Monday, October 06, 2008

Squirrel in the Toilet

I was on the my phone with a client the other day, when I heard some animated discussion coming from my downstairs home office. Two accounting contractors were there working on a project. They called to me, and I explained that I could not come right now, as I was on the phone.

Then I heard my husband, recently retired, saying something like -- "I've never seen that happen before....I will take care of it." I figured some piece of equipment had broken and he, the engineer, was coming to the rescue.

When my call ended, I went to investigate. No it wasn't the copier, the computer or the fax machine. It was a squirrel, dead in the toilet. Steve had removed it, but all concerned were a bit stunned. What on earth was a dead squirrel doing in our toilet?

We offered various theories. The cleaning lady had the deck door open when she came on Tuesday. Maybe he got in then. But why was there no damage or even evidence of his presence until now? Or maybe he got in that very Thursday morning when Steve was putting the trash out.

That night, when all got quiet, I went online and typed in squirrel and toilet. Turns out this is not such a rare occurence.

But here's the interesting part. They come in through the roof vents. Apparently toilets have roof vents. I never knew that, but then I am not a plumber. Squirrels like to investigate roof vents. So when a squirrel (usually a young, dumb one) is sticking his/her noses down a vent and a toilet flushes -- they are sucked down the vent and into the toilet somehow. Apparently, some squirrels survive the experience and emerge from the water angry and confused. So, while I pity the poor deal squirrel, I am glad that he did not escape into the house -- can you imagine the mess!

So, now we have someone coming out to "cap" the vents for the toilets. Wire mesh is required to keep the nosy little characters out. While we are at it, we are also capping the chimney and cleaning the gutters.

My husband did not share my trauma. His theory is that since he has lived 65 years and never before had a squirrel in the toilet, he will not likely see another in his lifetime. But we will never find out because soon we will have vent covers.


Monday, January 07, 2008


My mother used to complain about how expensive everything had gotten – and that was in the 1950s. Today’s prices would shock her beyond belief – perhaps even more than they shock my husband (and his sense of price is stuck at about 1962).

I wish I understood about economics; none of it makes a lot of sense to me. In high school I took a course in summer school (no I didn’t fail anything; I needed some extra credits for my very cool and impressive Advanced Academic Diploma). It was a very confusing course – somehow if the government spent more than it had had, things were supposed to work our well and everyone will live happily ever after. Personally, I have tried that approach and found it not to work so well in real life. But maybe it is different for countries.

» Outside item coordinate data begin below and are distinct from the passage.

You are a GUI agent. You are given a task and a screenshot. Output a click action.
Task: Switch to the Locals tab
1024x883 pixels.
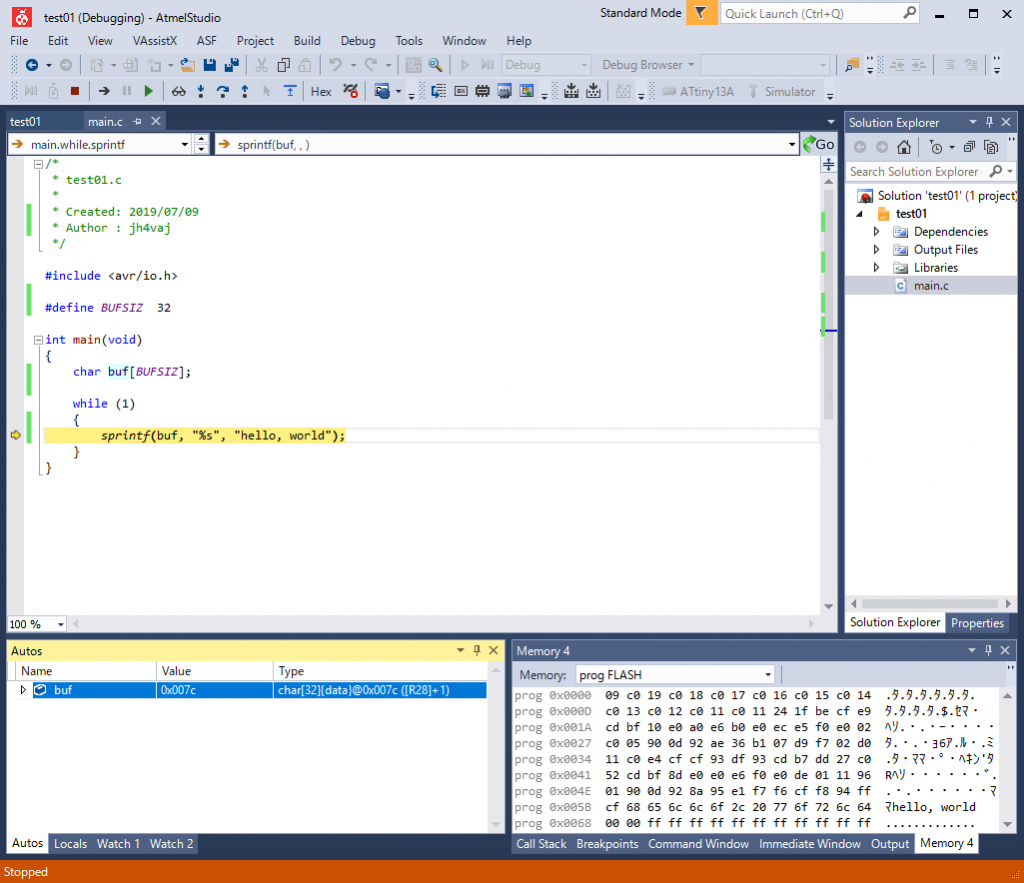click(70, 844)
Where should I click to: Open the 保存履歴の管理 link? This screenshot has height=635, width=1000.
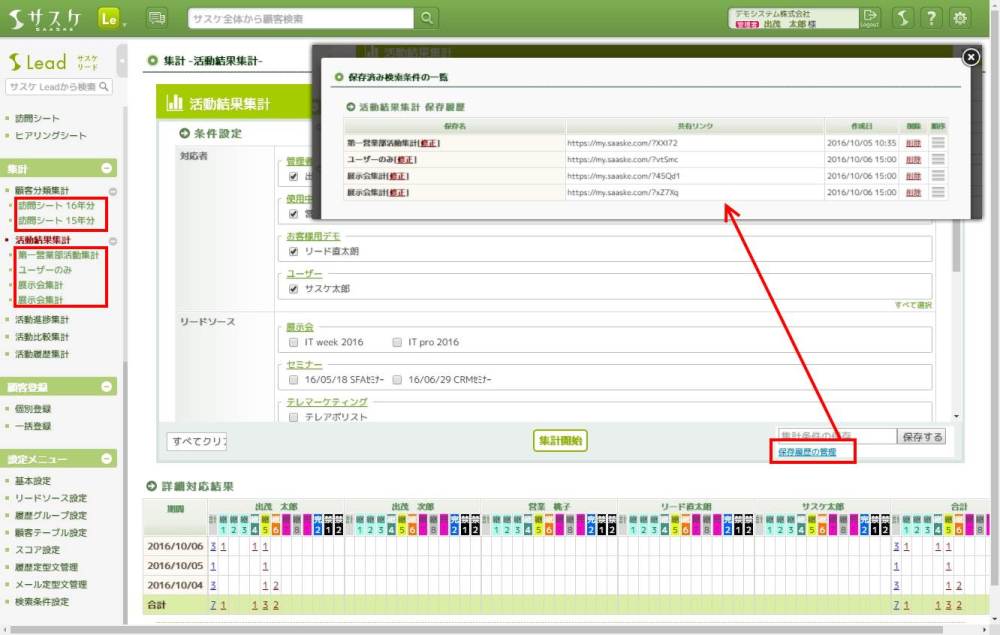coord(814,453)
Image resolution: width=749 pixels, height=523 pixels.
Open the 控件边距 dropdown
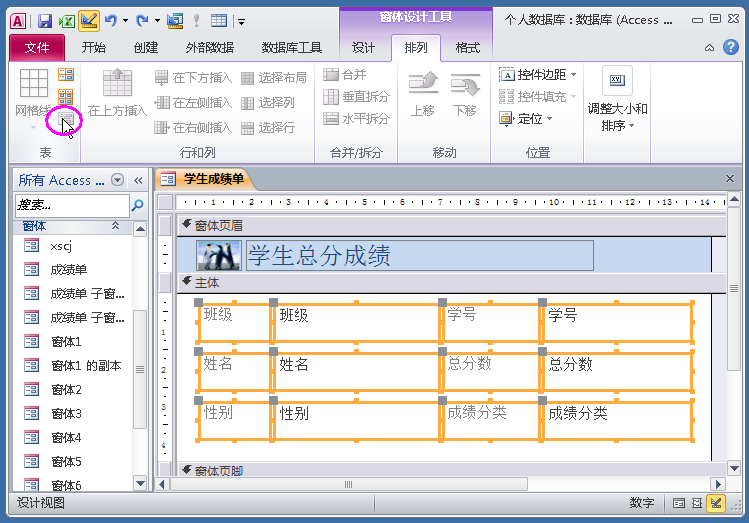pos(538,75)
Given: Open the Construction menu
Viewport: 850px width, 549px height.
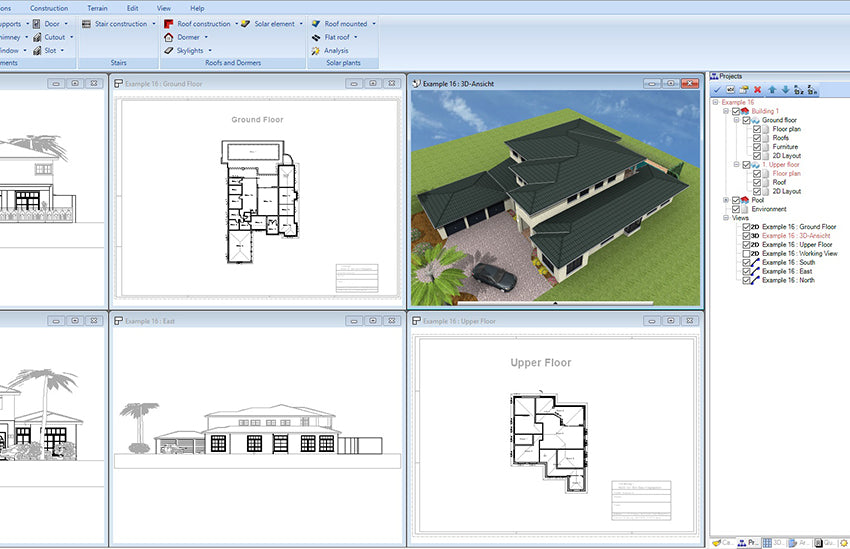Looking at the screenshot, I should click(x=49, y=8).
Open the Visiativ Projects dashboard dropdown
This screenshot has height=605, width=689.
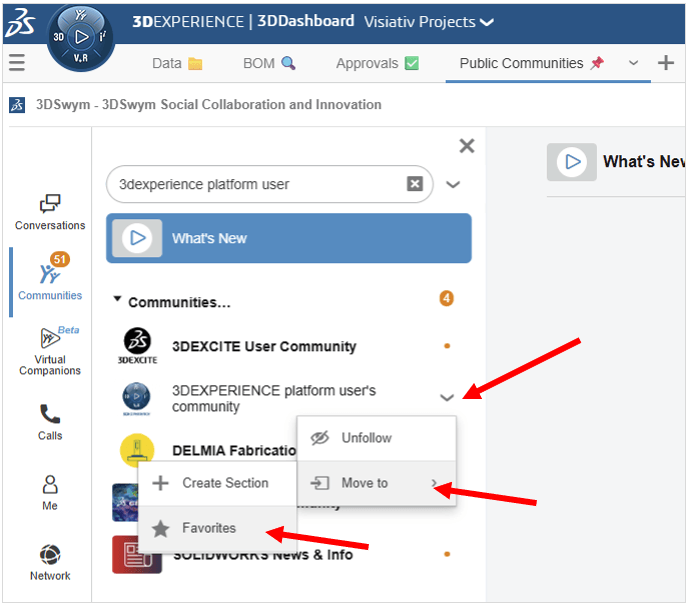click(x=486, y=22)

Actually, I think that whole mindset (even for countries) might have been blown out of the water back in the Reagan years. But then again, seems like that is what the politicians are still doing. They talk a lot about not doing it, but they still do it.

My father said that the problem was that the country got rid of the gold standard. He may have been right! On the personal level -- if everyone had enough money in the bank to pay their credit cards and we merely used them for convenience, then what would happen to interest rates? My guess is they would go down – but then I am not an economist and, as I say, none of it makes any sense to me. And maybe if interest rates were lower, then everything would cost less?

When I was a little kid you could buy a nice house for less than $10,000. When I was a teenager, good houses cost about $25,000. By the time I was in my 30s, they cost at least $50,000 by the time I was in my 50s that number had tripled. Now even in a deflated housing market, the average house is about $250,000 and those of us who had the vision to buy on the water have values well over $1,000,000 (at least in Maryland).

I remember buying a car for $5,500 in 1971 and thinking we were being pretty extravagant. Now I have to replace my 1998 Olds and everything new costs at least $30,000 (or at least so it seems to me for the features I want). Strangely, the “regular” cars and the “luxury” cars end up costing about the same when you get the same features on them. It is not that I want anything all that special really – just leather seats, a split fold-down rear seat, and a CD player.

I paid $26.95 for a small container of crab meat last night. It was Backfin—had I gotten lump it would have been $32.95. Well, the crab cakes were tasty and I did use a bit more cracker meal than usual so I was able to squeeze 13 nice crab cakes out that small container.

About the only thing that hasn’t gotten more expensive is technology. But then again, we didn’t have computers in the 1950s. Yes, we DID pay more than $400 for simple calculator back in about 1974. The same thing would cost about $4 today. As I say, none of this makes any sense to me.